Descrição da tarefa:
No texto sobre a maconha, qual é a pena prevista pela Lei de Drogas quando o caso é caracterizado como tráfico?

Foi com esse discurso que houve a criminalização da droga no século XX, segundo Nildo Júnior, que acredita ser um mito o argumento de que a maconha é a porta de entrada para outros vícios. “Com a proibição, a pessoa que vende a maconha é a mesma que vende drogas mais pesadas, como cocaína, crack, heroína. O que leva um indivíduo para outras drogas não é a maconha, e sim a facilidade de encontrá-las”.

Esse pensamento também foi compartilhado pelo usuário entrevistado pelo Tribuna do Ceará. Ele colocou ainda o comércio de bebidas alcoólicas mais destrutivo do que o da droga psicoativa. “Não tem sentido o governo permitir a venda de bebidas alcoólicas que provocam mortes e mais mortes por discussões e no trânsito, mas não vender uma erva que tem propriedades medicinais”. Para ele, muito além de uma questão de segurança, a legalização da maconha é de interesse da saúde pública.

Plantar, adquirir, guardar, vender, transportar ou levar maconha consigo é considerado crime na legislação brasileira. De acordo com a Lei de Drogas reformulada em 2006, usuários e dependentes não estão mais sujeitos à pena privativa de liberdade, mas a medidas socioeducativas aplicadas pelos Juizados Especiais Criminais. A lei prevê ainda a diferenciação entre usuários, dependentes e traficantes, sendo a avaliação feita pelo Juiz que analisa o caso e, se caracterizado como tráfico, a pena varia de 5 a 15 anos de prisão. “A quantidade é um dos critérios legais para fazer a distinção de uso ou tráfico. Na investigação policial são utilizados critérios objetivos como local e as condições em que a droga foi encontrada e uma pesquisa de conduta e antecedentes da pessoa”, pontua o delegado.

Na visão dos ativistas, muitos usuários estão sendo presos como traficantes devido a ausência de informações importantes na lei, como a determinação de quantidade mínima para caracterizar tráfico. “Por isso estão sendo presos superlotando as prisões, na sua grande maioria são jovens negros da periferia, o que mostra como essa política é segregadora”, ressalta Nildo.

Lei Antidrogas

De autoria do deputado Osmar Terra (PMDB), a proposta prevê a possibilidade de as famílias ou responsáveis legais de usuários de drogas requererem, mesmo sem a intenção do dependente, a internação em instituições de saúde para tratamento.

Itens armazenados
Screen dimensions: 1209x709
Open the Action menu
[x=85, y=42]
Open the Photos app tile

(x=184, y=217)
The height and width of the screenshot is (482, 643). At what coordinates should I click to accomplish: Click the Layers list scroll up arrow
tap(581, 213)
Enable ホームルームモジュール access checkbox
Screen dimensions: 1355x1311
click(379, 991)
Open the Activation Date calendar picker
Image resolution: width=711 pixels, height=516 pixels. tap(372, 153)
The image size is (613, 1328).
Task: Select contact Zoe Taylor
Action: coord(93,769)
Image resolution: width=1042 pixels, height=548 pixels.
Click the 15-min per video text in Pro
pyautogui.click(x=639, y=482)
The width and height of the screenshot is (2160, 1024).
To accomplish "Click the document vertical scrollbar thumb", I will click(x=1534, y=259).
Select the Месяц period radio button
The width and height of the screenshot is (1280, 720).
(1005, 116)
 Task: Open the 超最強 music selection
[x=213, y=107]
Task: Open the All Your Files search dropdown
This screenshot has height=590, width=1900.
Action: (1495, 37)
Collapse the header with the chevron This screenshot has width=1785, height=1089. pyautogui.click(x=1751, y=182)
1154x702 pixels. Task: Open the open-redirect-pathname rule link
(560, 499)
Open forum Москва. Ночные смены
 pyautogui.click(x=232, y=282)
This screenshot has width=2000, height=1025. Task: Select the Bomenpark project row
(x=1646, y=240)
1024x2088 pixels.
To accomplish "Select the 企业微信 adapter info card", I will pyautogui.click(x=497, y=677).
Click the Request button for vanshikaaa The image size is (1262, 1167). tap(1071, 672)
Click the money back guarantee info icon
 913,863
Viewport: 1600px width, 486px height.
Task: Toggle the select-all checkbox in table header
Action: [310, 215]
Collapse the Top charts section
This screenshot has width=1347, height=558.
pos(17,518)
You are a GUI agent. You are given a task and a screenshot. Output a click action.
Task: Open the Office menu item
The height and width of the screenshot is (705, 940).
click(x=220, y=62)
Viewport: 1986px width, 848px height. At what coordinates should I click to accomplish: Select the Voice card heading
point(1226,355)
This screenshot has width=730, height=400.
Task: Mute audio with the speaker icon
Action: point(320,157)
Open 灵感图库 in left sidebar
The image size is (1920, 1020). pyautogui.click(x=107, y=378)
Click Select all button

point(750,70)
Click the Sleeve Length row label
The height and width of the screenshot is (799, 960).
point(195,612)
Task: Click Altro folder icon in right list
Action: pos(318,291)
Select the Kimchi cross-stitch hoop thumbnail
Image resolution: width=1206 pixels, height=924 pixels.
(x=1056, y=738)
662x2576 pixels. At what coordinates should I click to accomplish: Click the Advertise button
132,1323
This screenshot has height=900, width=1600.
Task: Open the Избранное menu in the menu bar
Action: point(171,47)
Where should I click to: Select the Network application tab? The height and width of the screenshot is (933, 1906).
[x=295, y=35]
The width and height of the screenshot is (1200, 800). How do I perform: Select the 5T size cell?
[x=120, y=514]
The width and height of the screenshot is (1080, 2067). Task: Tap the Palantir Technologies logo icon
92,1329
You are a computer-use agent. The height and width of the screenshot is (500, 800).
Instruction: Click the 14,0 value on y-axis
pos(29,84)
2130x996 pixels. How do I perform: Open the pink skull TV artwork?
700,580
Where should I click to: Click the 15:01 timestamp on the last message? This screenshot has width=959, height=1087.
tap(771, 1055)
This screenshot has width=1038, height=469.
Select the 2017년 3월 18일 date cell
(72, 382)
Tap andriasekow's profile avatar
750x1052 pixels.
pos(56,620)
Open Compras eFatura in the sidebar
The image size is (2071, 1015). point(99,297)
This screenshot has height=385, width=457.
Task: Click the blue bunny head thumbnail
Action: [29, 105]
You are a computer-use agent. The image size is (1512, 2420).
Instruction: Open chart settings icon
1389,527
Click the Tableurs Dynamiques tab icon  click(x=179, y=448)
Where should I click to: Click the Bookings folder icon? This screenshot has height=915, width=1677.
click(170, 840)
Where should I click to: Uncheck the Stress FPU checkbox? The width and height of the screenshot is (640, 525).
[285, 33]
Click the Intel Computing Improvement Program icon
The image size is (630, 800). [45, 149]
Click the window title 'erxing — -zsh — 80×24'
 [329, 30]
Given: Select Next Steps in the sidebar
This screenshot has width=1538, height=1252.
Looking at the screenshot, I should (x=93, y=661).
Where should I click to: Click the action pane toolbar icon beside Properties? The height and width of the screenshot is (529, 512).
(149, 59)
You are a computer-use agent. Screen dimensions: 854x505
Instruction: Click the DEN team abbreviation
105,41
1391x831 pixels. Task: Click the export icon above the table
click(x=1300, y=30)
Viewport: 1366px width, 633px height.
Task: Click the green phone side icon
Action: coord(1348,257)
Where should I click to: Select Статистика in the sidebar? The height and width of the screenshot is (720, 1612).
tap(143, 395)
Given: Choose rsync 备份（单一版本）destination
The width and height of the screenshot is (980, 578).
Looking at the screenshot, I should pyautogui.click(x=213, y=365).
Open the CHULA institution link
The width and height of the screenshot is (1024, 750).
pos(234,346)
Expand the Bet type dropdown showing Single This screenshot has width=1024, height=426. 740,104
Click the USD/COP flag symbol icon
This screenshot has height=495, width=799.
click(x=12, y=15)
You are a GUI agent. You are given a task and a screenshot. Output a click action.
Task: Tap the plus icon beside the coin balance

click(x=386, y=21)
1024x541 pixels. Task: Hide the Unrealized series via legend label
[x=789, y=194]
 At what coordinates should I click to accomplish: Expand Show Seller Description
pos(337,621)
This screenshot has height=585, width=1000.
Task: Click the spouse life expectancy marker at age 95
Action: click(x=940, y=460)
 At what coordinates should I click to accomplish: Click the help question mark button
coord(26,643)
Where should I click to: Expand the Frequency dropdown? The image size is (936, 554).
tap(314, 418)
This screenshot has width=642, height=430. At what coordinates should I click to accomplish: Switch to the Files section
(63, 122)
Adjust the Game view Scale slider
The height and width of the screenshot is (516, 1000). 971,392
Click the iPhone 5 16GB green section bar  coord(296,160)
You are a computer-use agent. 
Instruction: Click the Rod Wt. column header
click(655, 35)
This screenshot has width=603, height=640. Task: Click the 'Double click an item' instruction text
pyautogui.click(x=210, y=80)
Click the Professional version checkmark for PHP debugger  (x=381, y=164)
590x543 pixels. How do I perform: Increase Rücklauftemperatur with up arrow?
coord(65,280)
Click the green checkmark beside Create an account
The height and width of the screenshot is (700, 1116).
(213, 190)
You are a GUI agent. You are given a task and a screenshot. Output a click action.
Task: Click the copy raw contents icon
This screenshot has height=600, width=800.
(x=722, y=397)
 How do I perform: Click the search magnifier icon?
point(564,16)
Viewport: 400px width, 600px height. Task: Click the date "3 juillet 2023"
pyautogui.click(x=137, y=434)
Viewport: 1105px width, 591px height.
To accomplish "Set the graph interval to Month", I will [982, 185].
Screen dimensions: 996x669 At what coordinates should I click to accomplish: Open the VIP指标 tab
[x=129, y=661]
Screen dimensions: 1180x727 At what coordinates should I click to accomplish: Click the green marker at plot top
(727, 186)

Problema resolvido:
A pena varia de 5 a 15 anos de prisão.